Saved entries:
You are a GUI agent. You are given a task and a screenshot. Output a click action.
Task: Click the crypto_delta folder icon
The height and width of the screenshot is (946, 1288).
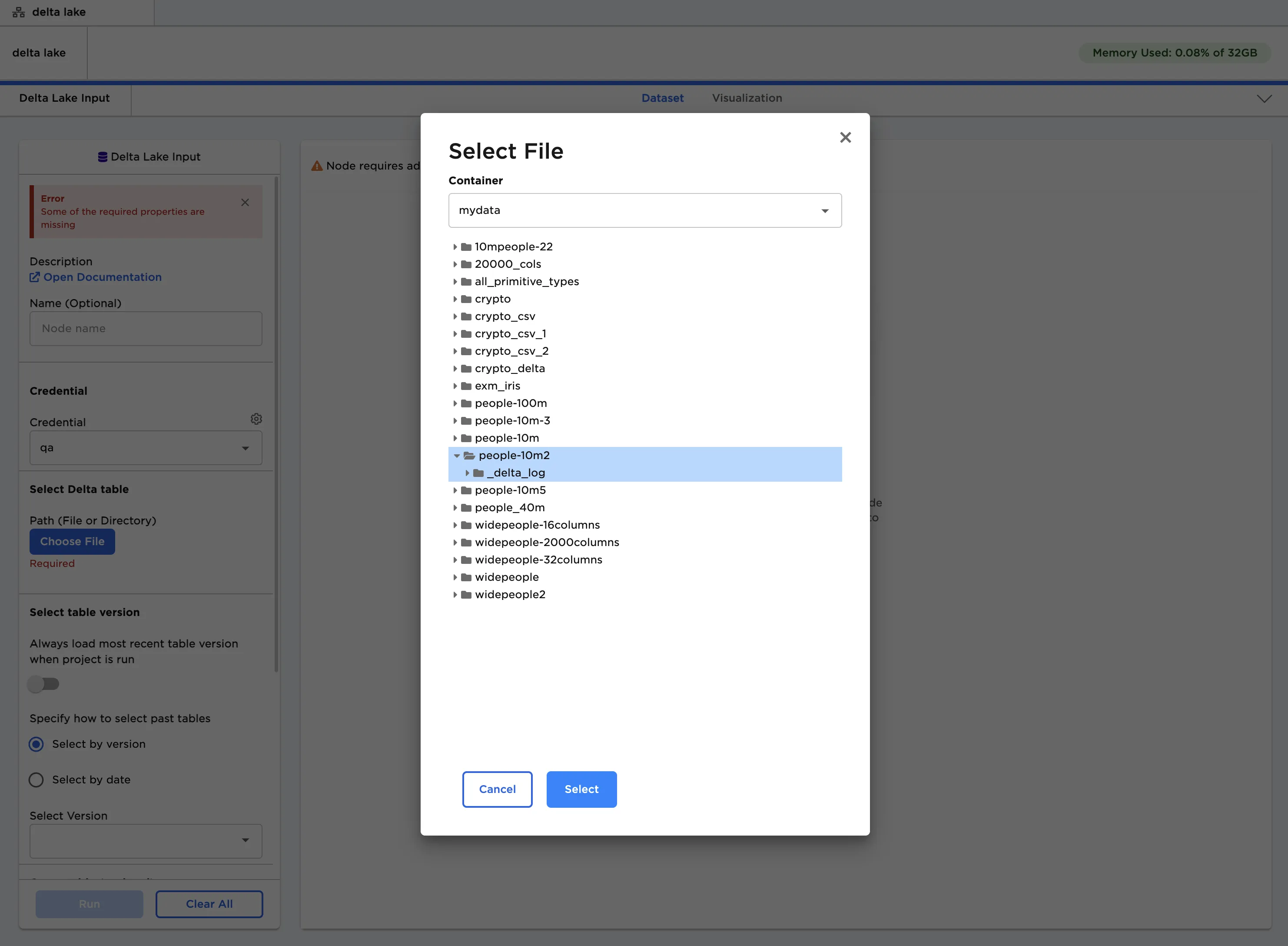click(x=466, y=369)
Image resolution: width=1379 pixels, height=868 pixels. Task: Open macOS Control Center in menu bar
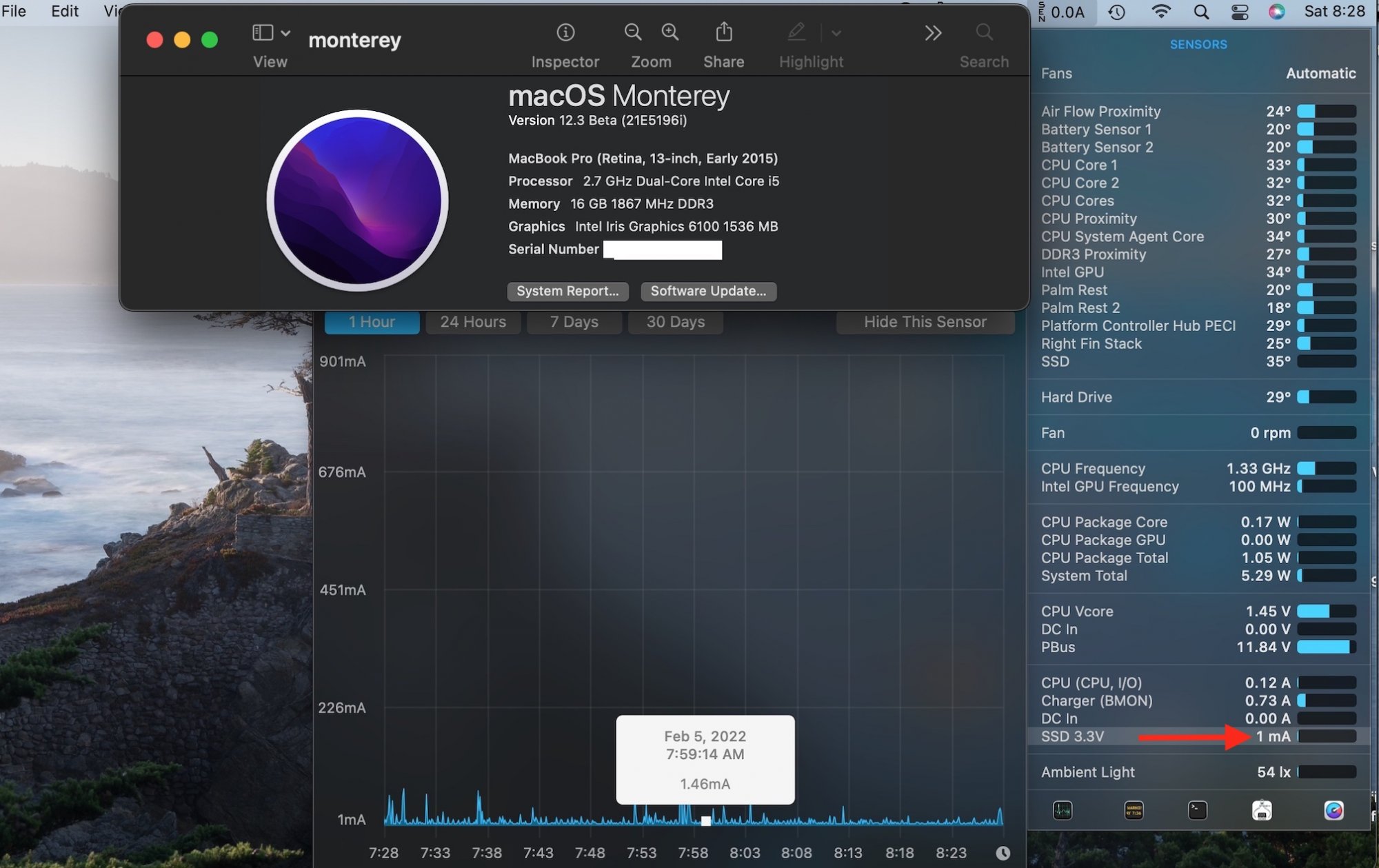point(1240,12)
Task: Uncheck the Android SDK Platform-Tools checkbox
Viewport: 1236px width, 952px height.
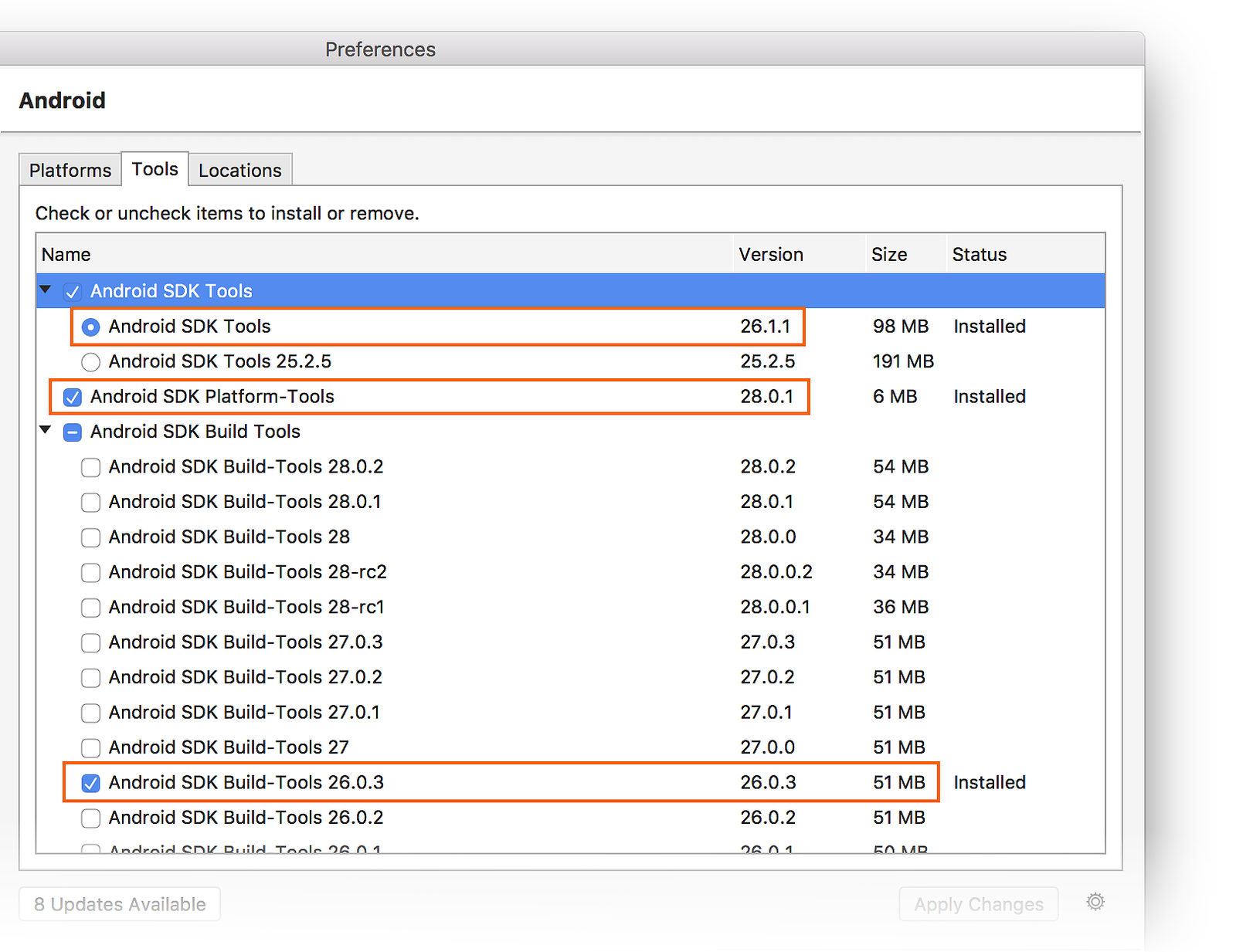Action: pos(72,397)
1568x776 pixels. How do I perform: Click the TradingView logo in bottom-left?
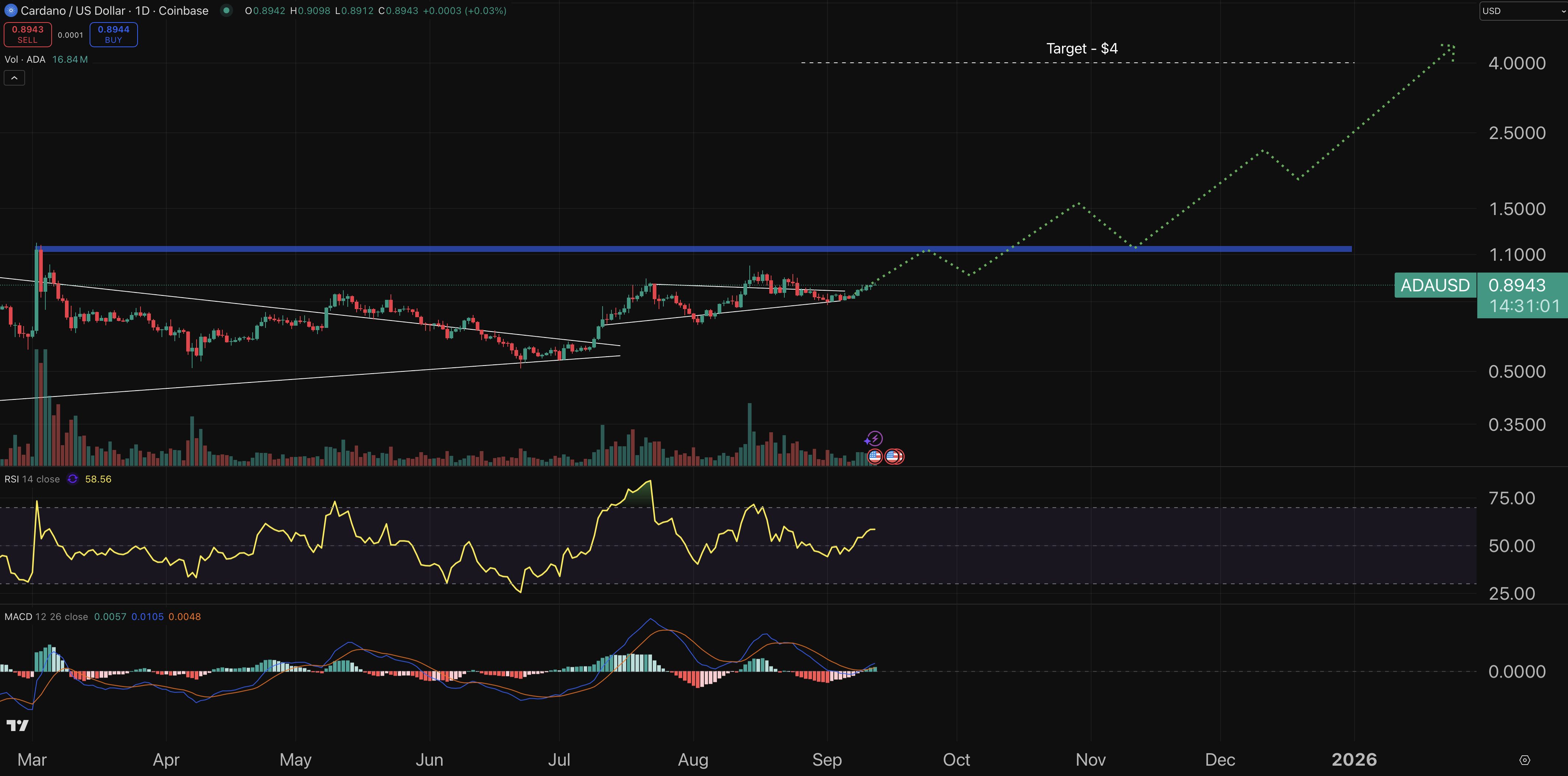18,725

__Exercise__
Leaving out the pictures, restate word for word the lines above from the one containing "The height and" through the end of the records, both ends included.

__Reply__
The height and width of the screenshot is (946, 1288).
click(x=466, y=369)
Image resolution: width=1379 pixels, height=868 pixels. Task: Open macOS Control Center in menu bar
point(1240,12)
Task: Uncheck the Android SDK Platform-Tools checkbox
Viewport: 1236px width, 952px height.
Action: pos(72,397)
1568x776 pixels. How do I perform: Click the TradingView logo in bottom-left?
18,725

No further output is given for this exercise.